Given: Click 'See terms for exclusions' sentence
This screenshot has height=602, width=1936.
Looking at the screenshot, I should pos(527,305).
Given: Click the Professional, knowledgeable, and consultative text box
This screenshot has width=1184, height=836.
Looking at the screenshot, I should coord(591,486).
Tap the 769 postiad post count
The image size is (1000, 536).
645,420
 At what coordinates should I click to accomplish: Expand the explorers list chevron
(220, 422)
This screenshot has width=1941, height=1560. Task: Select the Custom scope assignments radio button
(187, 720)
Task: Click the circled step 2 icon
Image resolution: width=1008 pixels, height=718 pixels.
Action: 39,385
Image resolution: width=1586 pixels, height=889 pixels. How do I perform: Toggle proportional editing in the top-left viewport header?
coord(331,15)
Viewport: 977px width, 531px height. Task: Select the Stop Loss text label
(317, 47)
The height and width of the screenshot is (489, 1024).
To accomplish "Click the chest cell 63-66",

:::::

Problem description
Above are the records; from them, give again exactly the lines from the one containing "This screenshot has width=1184, height=836." through the one containing "Task: Click the circled step 2 icon", both included.

Response to the task
This screenshot has width=1184, height=836.
Looking at the screenshot, I should coord(591,486).
Tap the 769 postiad post count
The image size is (1000, 536).
645,420
 At what coordinates should I click to accomplish: Expand the explorers list chevron
(220, 422)
This screenshot has width=1941, height=1560. Task: Select the Custom scope assignments radio button
(187, 720)
Task: Click the circled step 2 icon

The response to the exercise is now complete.